En declaraciones a radio Cooperativa, “no es necesario enfrentar una película para darnos cuenta de eso (el aporte). Incluso el propio Presidente Aylwin lo ha dicho: él (Pinochet) más que un Presidente fue un estadista. Fue un hombre que la historia lo colocó y él asumió esa responsabilidad”.

Ayer, la abogada de la Corporación de Promoción y Defensa de los Derechos del Pueblo (Codepu), Alejandra Arriaza, llamó a participar de la “funa” que están convocando diversas organizaciones de derechos humanos en contra del acto de homenaje a Augusto Pinochet.

“Llamamos a funar este acto porque no podemos permitir que se siga exaltando la figura de Pinochet y desvirtuando la historia. Pinochet y sus cómplices fueron asesinos y torturadores de miles de personas y de eso no nos vamos a olvidar”, recalcó.

La profesional denunció la campaña que “está gestando la derecha pinochetista, buscando generar un empate mediático y generar condiciones para la total impunidad de los violadores de derechos humanos.
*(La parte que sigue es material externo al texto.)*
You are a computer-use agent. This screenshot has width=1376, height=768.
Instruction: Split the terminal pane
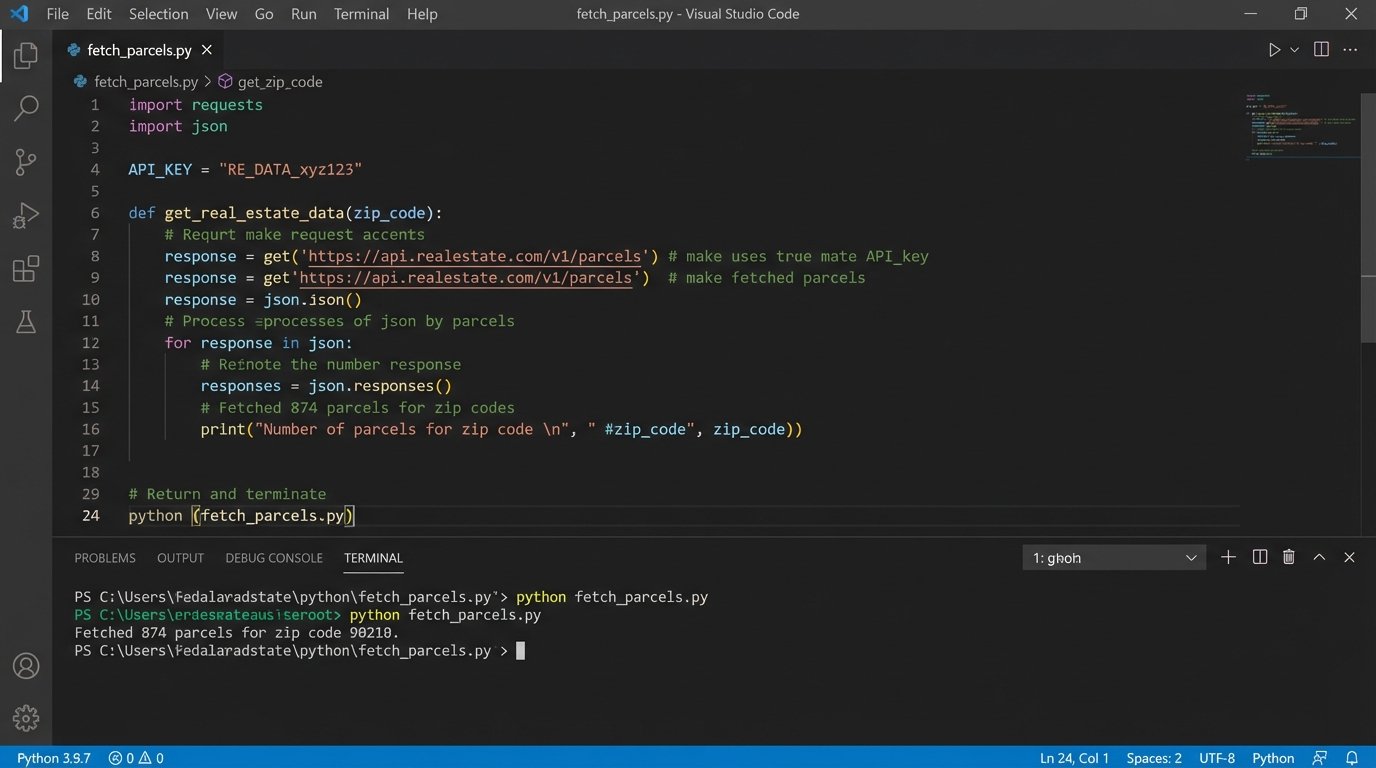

Nosotros no vamos a permitir que esto pase desapercibido porque violentan de esa manera la memoria de nuestro pueblo”.

Por otro lado el Instituto Nacional de Derechos Humanos (INDH) también se manifestó en contra del homenaje demostrando su preocupación “porque sectores en la sociedad chilena directa o indirectamente avalen los crímenes de desaparición forzada, ejecuciones arbitrarias, prisión política y tortura que se cometieron en Chile como parte de una política de represión contra ciudadanos y ciudadanas, debidamente establecidos por los Tribunales de la República y reconocidos por los organismos internacionales de derechos humanos”.

Según la organización “este hecho revela la urgente necesidad de que asumamos como Estado redoblados esfuerzos por facilitar una educación en derechos humanos y promover la memoria histórica sobre nuestro reciente pasado”.

El INDH declaró que Pinochet “representa en Chile y el mundo el quiebre de la democracia y la violación sistemática y generalizada de los derechos humanos de chilenos y chilenas, y manifiesta la necesidad de que los actores institucionales, políticos y la ciudadanía se pronuncien decididamente para desincentivar este tipo de hechos que violentan la dignidad de las víctimas y sus familiares”.